» **WHAT THE TASK REQUIRES**: Only part of the listing is needed, namely the lines from its start through the line with "Culture (1286, 1329)", and they should be retyped exactly.

########################################

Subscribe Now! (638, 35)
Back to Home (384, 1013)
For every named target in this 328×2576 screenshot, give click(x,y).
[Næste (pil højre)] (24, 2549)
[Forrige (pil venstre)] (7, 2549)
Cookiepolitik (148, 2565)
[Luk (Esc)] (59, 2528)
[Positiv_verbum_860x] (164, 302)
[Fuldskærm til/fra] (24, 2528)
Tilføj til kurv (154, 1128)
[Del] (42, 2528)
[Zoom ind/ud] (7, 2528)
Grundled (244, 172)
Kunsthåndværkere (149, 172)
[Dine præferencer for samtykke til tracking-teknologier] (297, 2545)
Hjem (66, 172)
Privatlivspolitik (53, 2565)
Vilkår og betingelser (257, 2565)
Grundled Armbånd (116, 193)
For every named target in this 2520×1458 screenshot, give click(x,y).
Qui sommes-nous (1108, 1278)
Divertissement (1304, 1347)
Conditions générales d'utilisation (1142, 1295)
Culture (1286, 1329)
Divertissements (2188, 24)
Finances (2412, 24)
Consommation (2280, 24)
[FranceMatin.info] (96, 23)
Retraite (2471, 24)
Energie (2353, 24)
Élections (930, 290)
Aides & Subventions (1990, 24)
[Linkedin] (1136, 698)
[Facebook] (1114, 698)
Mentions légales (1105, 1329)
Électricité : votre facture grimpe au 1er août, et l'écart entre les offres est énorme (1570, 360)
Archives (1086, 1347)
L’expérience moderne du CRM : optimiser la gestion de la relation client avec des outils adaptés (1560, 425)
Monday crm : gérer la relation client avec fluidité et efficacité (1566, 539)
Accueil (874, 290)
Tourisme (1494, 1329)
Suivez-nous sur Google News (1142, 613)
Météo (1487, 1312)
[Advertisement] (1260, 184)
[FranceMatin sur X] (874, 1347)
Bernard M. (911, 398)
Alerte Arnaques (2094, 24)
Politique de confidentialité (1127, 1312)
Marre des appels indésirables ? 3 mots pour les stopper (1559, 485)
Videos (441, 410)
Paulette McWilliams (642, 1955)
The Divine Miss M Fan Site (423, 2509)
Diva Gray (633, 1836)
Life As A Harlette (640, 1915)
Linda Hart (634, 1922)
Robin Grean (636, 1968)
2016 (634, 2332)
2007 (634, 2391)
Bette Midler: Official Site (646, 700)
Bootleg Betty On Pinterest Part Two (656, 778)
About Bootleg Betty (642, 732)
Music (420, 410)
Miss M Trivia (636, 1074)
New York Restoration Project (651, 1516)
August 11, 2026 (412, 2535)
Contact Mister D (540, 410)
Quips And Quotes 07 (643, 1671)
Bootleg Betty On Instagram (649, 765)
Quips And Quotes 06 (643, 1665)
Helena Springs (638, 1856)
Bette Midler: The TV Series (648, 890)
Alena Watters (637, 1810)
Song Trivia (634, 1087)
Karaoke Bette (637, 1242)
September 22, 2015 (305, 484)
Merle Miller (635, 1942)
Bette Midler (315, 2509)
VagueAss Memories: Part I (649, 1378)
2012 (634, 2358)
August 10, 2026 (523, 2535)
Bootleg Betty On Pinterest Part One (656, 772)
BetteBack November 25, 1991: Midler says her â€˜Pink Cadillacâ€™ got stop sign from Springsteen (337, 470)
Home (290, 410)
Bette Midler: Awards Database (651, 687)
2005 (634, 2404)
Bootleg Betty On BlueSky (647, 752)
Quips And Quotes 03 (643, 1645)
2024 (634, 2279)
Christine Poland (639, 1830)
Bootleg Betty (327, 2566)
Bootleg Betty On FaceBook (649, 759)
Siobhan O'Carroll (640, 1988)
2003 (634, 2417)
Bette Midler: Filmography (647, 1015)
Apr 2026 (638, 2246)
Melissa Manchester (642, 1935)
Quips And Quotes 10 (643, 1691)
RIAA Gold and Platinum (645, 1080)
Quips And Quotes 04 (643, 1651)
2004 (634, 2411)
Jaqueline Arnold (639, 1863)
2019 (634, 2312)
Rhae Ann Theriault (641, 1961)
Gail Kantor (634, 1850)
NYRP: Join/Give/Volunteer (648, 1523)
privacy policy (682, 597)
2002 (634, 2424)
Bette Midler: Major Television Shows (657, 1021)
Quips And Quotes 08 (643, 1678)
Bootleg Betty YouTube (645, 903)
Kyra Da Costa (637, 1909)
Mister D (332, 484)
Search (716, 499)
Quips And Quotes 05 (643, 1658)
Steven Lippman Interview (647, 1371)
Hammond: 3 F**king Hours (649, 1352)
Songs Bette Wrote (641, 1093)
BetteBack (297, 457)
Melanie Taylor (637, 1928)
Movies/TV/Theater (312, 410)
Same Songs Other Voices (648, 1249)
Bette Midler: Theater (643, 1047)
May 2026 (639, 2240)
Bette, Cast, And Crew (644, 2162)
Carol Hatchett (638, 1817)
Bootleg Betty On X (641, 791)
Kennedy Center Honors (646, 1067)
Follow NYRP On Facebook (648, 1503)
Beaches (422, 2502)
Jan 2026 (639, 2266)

########################################

» **ANSWER TO THIS PROBLEM**:
Subscribe Now! (638, 35)
Back to Home (384, 1013)
For every named target in this 328×2576 screenshot, give click(x,y).
[Næste (pil højre)] (24, 2549)
[Forrige (pil venstre)] (7, 2549)
Cookiepolitik (148, 2565)
[Luk (Esc)] (59, 2528)
[Positiv_verbum_860x] (164, 302)
[Fuldskærm til/fra] (24, 2528)
Tilføj til kurv (154, 1128)
[Del] (42, 2528)
[Zoom ind/ud] (7, 2528)
Grundled (244, 172)
Kunsthåndværkere (149, 172)
[Dine præferencer for samtykke til tracking-teknologier] (297, 2545)
Hjem (66, 172)
Privatlivspolitik (53, 2565)
Vilkår og betingelser (257, 2565)
Grundled Armbånd (116, 193)
For every named target in this 2520×1458 screenshot, give click(x,y).
Qui sommes-nous (1108, 1278)
Divertissement (1304, 1347)
Conditions générales d'utilisation (1142, 1295)
Culture (1286, 1329)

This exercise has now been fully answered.